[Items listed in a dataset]
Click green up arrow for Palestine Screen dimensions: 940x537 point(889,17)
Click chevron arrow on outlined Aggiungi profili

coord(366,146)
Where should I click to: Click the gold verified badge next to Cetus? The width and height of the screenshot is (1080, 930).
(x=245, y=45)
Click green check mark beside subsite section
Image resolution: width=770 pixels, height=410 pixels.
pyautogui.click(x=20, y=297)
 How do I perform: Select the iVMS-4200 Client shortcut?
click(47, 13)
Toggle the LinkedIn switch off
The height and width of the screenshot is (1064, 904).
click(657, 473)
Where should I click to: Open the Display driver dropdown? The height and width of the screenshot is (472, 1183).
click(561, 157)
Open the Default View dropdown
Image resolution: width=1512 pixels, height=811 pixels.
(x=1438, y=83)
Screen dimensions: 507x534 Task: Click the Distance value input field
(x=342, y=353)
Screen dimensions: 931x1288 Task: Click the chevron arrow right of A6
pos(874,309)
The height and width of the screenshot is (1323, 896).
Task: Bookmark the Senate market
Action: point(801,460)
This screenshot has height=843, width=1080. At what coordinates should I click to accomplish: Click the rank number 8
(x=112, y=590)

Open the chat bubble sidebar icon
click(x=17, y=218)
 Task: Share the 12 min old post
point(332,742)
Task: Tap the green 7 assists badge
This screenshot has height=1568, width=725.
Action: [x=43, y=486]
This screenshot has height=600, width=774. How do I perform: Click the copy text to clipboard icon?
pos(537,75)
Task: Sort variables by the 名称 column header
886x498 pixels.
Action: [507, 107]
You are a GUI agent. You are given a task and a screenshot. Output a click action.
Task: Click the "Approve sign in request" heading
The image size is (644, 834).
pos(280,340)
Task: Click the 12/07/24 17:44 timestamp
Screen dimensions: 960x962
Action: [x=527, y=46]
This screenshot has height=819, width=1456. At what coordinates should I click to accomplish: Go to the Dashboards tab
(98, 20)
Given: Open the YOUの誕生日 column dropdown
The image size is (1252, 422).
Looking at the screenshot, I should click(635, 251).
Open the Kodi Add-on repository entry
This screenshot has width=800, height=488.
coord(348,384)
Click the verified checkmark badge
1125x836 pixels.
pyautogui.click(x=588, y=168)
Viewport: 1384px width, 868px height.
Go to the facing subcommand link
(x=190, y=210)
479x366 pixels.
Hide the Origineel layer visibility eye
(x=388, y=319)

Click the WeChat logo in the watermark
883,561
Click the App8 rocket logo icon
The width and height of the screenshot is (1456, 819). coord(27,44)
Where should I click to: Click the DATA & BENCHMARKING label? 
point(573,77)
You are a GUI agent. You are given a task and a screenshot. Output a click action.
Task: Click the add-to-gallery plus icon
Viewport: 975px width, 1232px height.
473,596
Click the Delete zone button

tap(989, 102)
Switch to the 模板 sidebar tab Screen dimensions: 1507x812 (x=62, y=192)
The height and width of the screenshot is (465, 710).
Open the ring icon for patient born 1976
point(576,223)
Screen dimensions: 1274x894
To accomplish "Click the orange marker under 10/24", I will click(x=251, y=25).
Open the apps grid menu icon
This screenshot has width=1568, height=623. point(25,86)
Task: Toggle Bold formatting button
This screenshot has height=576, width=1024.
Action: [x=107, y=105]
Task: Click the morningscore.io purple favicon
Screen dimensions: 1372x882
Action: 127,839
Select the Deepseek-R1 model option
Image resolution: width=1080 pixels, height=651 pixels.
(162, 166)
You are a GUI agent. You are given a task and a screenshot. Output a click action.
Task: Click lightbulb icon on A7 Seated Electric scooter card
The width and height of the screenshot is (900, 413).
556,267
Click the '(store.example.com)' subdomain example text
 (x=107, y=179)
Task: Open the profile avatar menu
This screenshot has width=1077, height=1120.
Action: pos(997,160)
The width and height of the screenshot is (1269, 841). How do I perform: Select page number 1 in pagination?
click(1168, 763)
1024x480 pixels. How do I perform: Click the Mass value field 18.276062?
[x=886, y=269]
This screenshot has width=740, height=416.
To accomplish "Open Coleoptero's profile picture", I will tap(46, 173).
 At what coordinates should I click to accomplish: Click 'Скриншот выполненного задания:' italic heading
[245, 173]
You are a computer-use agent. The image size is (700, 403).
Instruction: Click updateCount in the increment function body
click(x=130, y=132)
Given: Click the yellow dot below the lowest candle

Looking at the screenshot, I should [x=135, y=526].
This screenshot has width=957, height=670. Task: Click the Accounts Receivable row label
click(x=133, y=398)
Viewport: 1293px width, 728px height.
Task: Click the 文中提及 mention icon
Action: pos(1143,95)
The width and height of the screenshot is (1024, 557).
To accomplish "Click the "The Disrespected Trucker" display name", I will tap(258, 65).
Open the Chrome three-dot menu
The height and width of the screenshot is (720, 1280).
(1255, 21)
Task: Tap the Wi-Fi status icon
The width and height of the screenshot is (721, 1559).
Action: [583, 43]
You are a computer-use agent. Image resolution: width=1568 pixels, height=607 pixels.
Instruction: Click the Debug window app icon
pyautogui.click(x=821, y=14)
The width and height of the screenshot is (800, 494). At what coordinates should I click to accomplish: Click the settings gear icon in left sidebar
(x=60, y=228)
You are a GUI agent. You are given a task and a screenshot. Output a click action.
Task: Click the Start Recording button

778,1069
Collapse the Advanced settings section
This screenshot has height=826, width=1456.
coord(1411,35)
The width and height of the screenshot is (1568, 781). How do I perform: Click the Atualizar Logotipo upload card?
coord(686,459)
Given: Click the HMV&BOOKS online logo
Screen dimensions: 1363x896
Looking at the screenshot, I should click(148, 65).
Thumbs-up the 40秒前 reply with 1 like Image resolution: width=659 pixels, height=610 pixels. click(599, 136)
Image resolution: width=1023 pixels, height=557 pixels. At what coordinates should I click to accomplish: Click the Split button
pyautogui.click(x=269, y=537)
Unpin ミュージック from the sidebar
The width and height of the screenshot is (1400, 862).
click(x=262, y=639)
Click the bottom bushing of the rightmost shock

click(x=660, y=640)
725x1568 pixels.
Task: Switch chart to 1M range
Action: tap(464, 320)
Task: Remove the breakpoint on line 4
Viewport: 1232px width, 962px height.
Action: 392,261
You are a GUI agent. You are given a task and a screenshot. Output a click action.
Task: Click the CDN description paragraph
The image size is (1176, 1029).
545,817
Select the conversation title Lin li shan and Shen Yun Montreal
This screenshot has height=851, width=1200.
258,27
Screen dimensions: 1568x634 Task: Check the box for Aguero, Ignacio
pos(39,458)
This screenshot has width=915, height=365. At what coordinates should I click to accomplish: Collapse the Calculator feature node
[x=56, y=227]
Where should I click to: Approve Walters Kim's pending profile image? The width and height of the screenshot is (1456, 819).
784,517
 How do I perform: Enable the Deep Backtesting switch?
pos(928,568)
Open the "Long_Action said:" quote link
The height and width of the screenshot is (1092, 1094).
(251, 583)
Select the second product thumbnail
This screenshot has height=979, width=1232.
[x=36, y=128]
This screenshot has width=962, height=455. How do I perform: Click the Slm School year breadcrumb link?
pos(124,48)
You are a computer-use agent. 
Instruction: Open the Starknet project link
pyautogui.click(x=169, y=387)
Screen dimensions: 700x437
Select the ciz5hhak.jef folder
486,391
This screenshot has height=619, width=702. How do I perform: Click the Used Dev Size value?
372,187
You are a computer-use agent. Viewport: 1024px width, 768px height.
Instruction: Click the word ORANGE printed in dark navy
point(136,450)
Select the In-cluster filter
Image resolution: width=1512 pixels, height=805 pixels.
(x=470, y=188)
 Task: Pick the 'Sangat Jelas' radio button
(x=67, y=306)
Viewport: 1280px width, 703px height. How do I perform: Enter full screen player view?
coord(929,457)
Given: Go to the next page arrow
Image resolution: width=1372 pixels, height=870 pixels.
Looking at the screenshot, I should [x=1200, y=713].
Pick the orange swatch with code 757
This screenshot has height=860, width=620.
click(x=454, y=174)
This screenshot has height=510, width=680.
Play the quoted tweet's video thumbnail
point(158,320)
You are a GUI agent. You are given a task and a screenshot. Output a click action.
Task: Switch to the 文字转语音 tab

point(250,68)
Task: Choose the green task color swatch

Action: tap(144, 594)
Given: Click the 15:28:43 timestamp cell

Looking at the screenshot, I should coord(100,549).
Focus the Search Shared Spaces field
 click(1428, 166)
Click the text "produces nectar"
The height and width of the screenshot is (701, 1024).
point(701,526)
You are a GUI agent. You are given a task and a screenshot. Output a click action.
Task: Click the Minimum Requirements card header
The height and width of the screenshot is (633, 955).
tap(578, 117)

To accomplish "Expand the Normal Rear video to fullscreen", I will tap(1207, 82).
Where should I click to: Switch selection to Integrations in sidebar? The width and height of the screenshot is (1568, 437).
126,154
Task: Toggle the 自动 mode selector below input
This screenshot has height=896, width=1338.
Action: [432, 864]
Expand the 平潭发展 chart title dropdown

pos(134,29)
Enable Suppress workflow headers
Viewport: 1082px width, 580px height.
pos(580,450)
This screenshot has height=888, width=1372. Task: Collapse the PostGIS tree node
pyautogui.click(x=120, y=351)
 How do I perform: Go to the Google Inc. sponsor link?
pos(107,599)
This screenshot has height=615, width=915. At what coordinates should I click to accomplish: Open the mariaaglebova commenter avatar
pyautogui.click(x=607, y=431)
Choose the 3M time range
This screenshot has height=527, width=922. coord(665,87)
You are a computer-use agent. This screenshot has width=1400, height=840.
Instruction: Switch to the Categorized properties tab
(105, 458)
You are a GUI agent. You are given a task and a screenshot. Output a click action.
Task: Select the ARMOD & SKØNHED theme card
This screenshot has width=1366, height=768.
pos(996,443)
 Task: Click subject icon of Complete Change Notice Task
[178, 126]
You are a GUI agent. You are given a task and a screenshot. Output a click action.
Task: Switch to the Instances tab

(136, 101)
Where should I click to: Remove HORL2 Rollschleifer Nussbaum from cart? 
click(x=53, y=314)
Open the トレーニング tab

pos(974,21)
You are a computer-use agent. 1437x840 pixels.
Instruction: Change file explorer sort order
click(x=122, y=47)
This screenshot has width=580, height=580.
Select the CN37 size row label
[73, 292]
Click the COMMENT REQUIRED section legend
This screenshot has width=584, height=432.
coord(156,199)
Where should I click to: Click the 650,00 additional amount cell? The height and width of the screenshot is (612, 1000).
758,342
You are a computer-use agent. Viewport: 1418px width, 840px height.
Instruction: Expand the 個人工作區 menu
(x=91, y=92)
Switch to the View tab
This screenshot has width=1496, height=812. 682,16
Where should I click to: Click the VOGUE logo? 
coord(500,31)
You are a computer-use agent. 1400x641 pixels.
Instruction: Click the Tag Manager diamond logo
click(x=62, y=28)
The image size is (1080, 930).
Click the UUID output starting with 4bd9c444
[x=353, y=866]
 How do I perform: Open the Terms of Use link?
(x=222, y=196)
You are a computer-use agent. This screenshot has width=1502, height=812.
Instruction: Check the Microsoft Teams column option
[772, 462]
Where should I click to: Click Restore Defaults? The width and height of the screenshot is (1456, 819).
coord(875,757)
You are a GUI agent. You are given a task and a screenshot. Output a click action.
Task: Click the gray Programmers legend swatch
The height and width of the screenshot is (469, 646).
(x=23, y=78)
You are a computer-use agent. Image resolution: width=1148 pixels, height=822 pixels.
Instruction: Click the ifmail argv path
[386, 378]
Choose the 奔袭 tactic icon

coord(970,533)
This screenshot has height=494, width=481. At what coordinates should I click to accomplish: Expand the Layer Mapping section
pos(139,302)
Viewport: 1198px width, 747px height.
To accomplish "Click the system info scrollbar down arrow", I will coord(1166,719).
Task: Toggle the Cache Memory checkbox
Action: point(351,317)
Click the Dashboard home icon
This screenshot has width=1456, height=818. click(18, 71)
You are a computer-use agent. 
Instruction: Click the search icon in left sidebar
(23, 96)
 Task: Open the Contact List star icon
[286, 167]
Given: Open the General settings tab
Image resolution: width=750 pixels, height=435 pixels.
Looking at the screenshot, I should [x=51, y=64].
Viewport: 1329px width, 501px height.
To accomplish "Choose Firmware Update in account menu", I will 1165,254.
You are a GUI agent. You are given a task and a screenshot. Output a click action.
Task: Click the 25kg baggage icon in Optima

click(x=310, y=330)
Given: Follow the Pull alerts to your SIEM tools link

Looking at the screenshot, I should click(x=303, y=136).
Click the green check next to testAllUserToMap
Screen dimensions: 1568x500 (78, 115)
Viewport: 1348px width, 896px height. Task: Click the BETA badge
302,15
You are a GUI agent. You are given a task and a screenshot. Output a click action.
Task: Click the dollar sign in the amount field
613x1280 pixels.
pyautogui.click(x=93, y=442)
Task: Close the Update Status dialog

## What to do
Render everything from the start of the records down through the line containing "coord(366,146)" as a Markdown table, skipping blank lines. Use the columns Row and Line, with Row giving each line's position.

## Answer
| Row | Line |
|---|---|
| 1 | Click green up arrow for Palestine Screen dimensions: 940x537 point(889,17) |
| 2 | Click chevron arrow on outlined Aggiungi profili |
| 3 | coord(366,146) |